◆ Aim of the task: Keep the text of the data exactly as it is and omit each picture from the copy.

◆ Dataset:
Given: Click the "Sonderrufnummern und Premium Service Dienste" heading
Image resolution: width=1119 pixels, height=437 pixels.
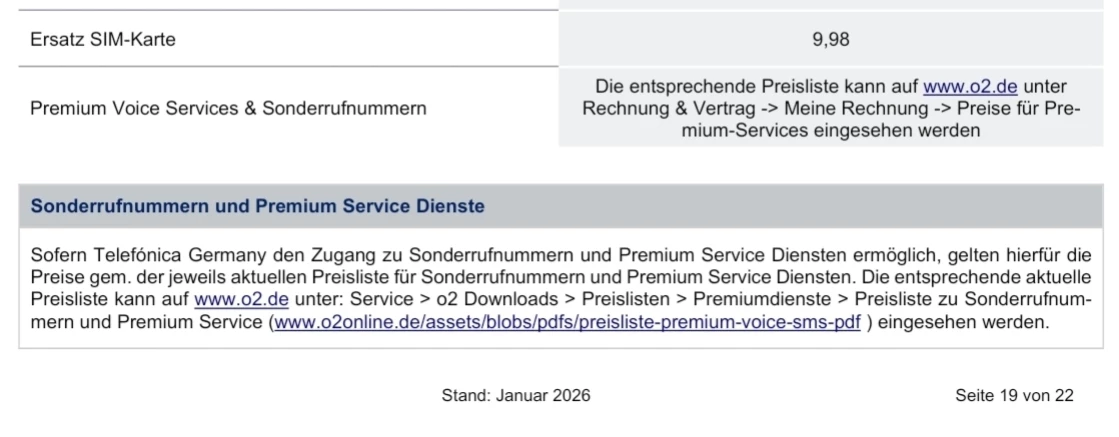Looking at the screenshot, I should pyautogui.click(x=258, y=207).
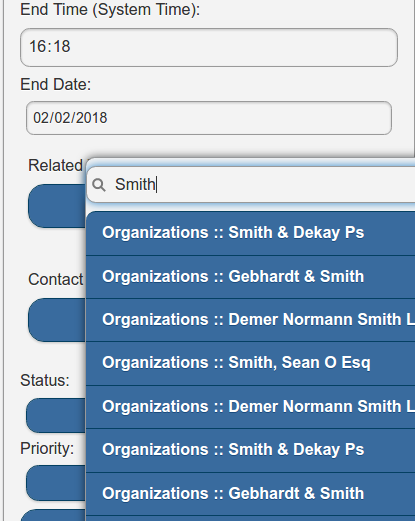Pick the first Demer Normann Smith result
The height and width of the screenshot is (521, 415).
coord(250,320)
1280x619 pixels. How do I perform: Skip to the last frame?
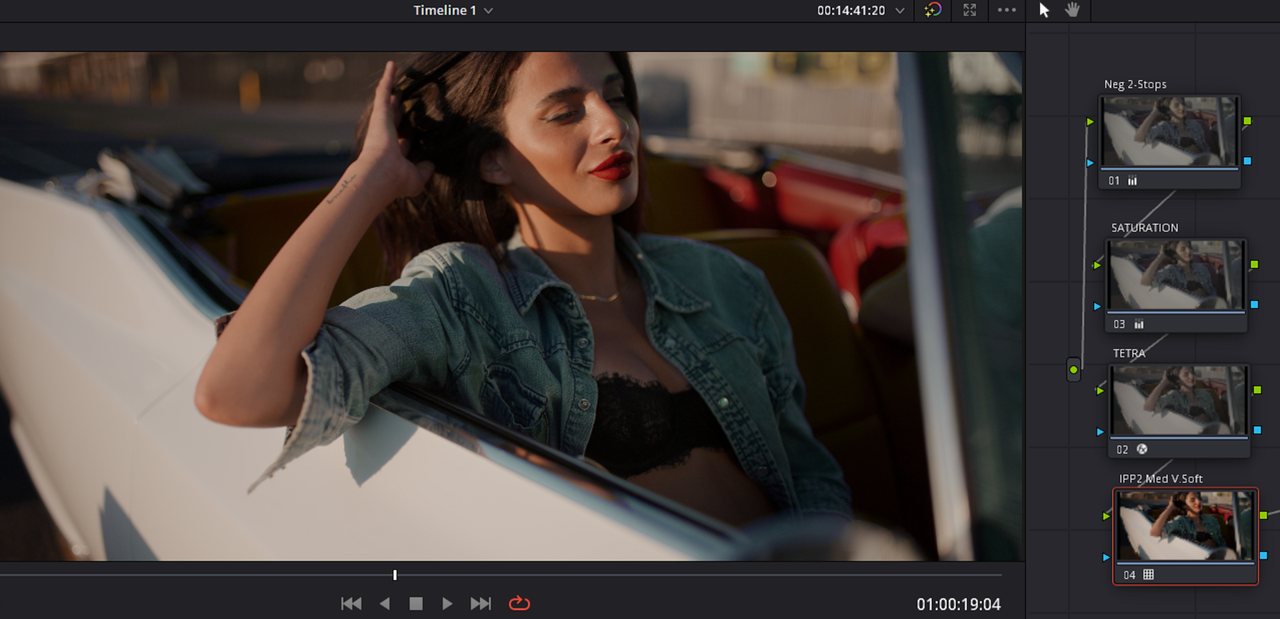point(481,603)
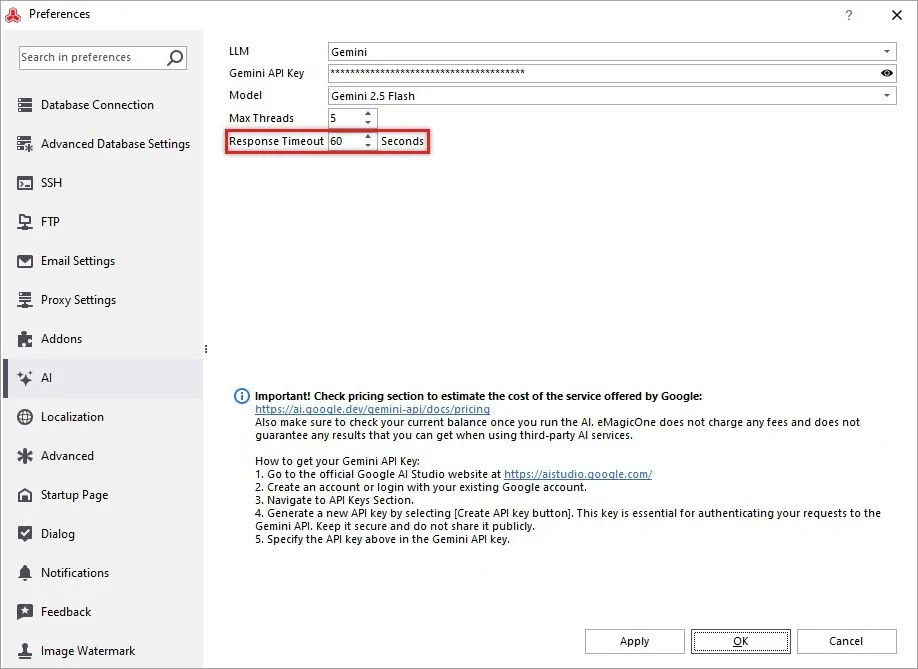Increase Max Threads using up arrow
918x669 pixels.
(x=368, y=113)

◆ Problem solution:
Given: Click the "Sonderrufnummern und Premium Service Dienste" heading
Image resolution: width=1119 pixels, height=437 pixels.
Looking at the screenshot, I should pyautogui.click(x=258, y=207).
Pick the first Demer Normann Smith result
The height and width of the screenshot is (521, 415).
coord(250,320)
1280x619 pixels. How do I perform: Skip to the last frame?
point(481,603)
Increase Max Threads using up arrow
918x669 pixels.
(x=368, y=113)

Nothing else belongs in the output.